Aujourd'hui,21 mai 2000, au Mexique, le Jubilé va atteindre son sommet : la canonisation à Rome de 27 saints dont 25 " cristéros " martyrs. Que représente ce mouvement dans l'histoire de l'Eglise mexicaine ?
D'après certains historiens la " cristiada " peut être considérée comme le mouvement le plus aigu de la guerre entre l'église et l'état mexicains des années 1926 à 1929. Quelques années après la révolution menée par Zapatta -1910-1921 qui, au nom de " Terre et Liberté " souleva les paysans surexploités contre la dictature de Porfirio Diaz. Finalement Zapatta tomba dans une embuscade tendue par les militaires.

Après Diaz, ce fut le Président Plutarco Elias Calles qui imposa son joug à un peuple frustré dans ses revendications légitimes. De plus, suite à la Constitution de 1917 qui réduisit l'exercice du culte, Calles et son armée empêchèrent même les cloches de sonner et les célébrations de mariages ou autres sacrements.
Devant une telle répression, un mouvement se forma, composé de prêtres, religieuses et laïcs, appelé " los cristéros " ou encore " la cristiada " , entre 1926 et 1929. Certains historiens pensent que Calles voulait en finir avec l'église mexicaine. Il tenta même la formation d'une église nationale. Au nom de quelle idéologie ? Mystère. On dit même qu'il était croyant....
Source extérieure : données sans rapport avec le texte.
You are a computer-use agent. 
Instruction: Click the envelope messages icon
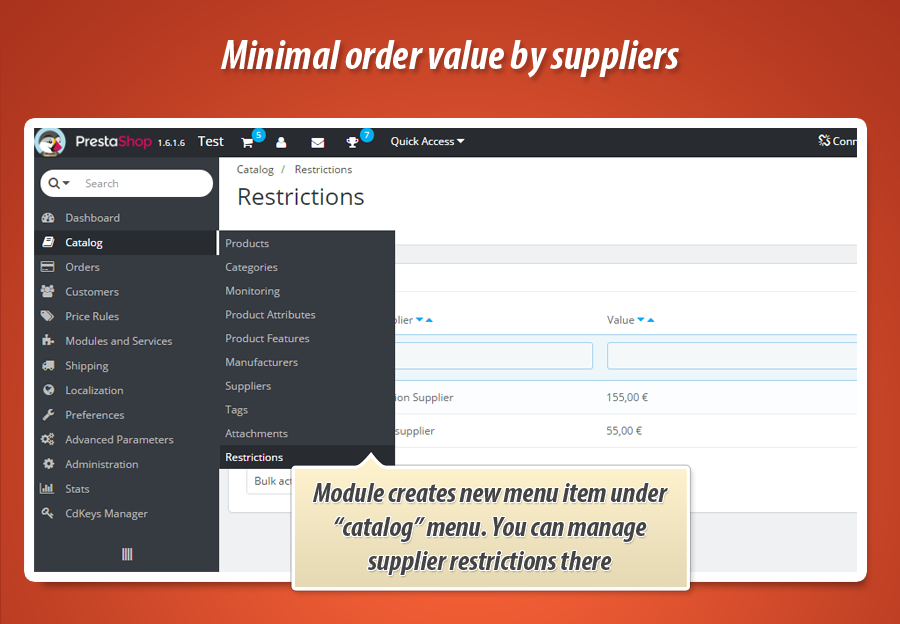click(x=317, y=142)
De nombreux prêtres, religieuses et laïcs furent fusillés, dont les 25 canonisés aujourd'hui. Une bombe éclata à l'archevêché de Mexico.
Le mouvement " cristéro " s'organisa dans les états de Jalisco, Michoacan, Guanajuato, Zacatécas et Quérétaro. Il sera défendu ouvertement par l'Asociacion catolica de la juventud mexicana, ou ACJM qui fut fondée entre 1913 etl9l7. Certains optèrent pour la lutte armée contre le gouvernement.
Ce fut aussi l'époque de l'église des catacombes : les messes se célébraient dans des lieux secrets. Si les participants étaient surpris en flagrant " délit " ils étaient tous exécutés! S'ils étaient armés, ils se défendaient jusqu'au dernier.
Pour appuyer ce mouvement " cristéro ", les catholiques organisèrent de nombreuses manifestations, pèlerinages et processions. Pour le gouvernement cela ne représentait guère plus qu' " une réaction des indiens abrutis et fanatisés par le clergé "!!!
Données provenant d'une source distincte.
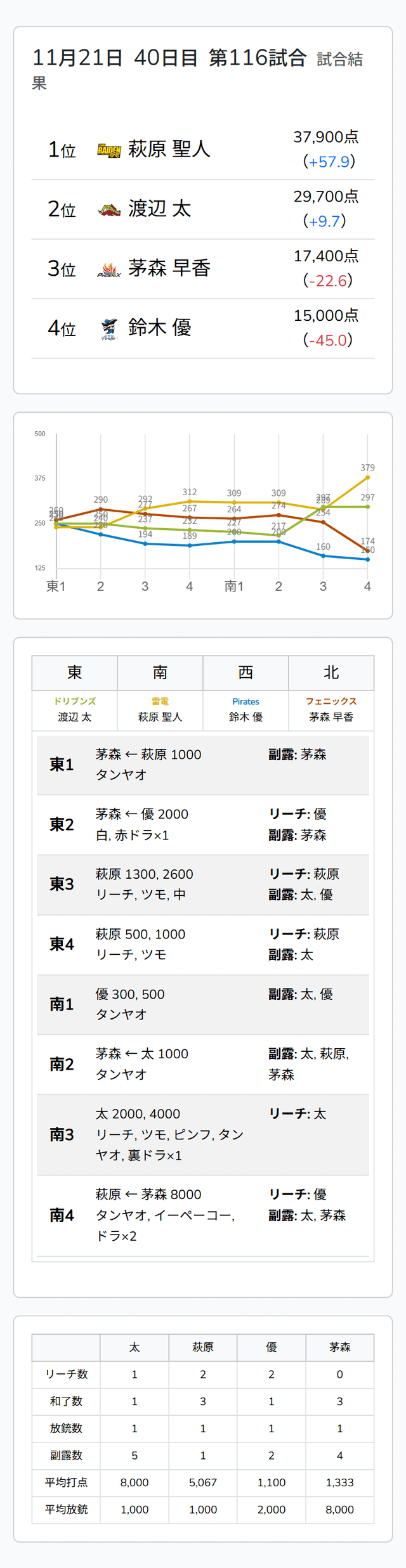Click the yellow 379 data point on chart
Image resolution: width=406 pixels, height=1568 pixels.
[367, 477]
Un triste exemple de cette sale guerre : le 31 juillet 1926 voulut occuper " l'église des 7 principes " à Oaxaca . Comme le peuple se souleva, deux soldats furent tués. Réaction brutale du gouvernement : plusieurs personnes furent fusillées. Ainsi, au nom du Christ-Roi et de la Vierge de Guadalupe, les cristéros défendirent leurs églises et leur clergé en utilisant les mêmes armes que le régime de Calles.
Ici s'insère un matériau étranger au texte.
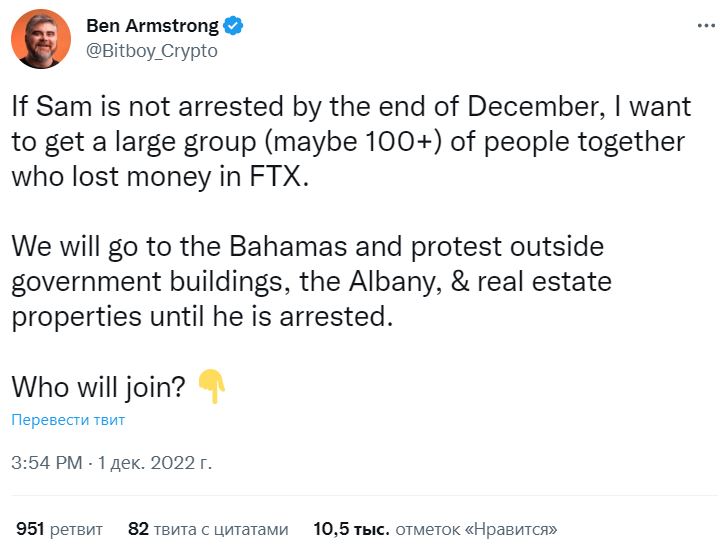
Task: Open the Ben Armstrong display name
Action: pos(154,26)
DAVID ROLDAN LARA, CRISTERO-MARTYR

David Roldan Lara,le patron de notre paroisse de Tampico fut même le secrétaire de l'ACJM. Né à Chalchihuites le 2 mars 1907 dans l'état de Zacatécas, il travailla dans une mine toute proche et devint l'homme de confiance du patron, un allemand. Chrétien engagé dans l'action catholique, il devint vice-président de la Ligue Nationale de la Défense de la Liberté Religieuse - LNDLR. Avec son curé, le père Batis et les jeunes du village il organisa de nombreuses activités pacifiques. Le maire les accusa de subversion. Le 15 août 1926 un groupe de militaires vinrent le chercher chez lui et l'emmenèrent avec le curé et 2 autres jeunes de la paroisse dans les environs du village. Le curé Batis fut exécuté devant eux, puis ce fut le tour de David et de ses 2 amis. Le biographe précise que David mourut le sourire aux lèvres. Il avait 19 ans.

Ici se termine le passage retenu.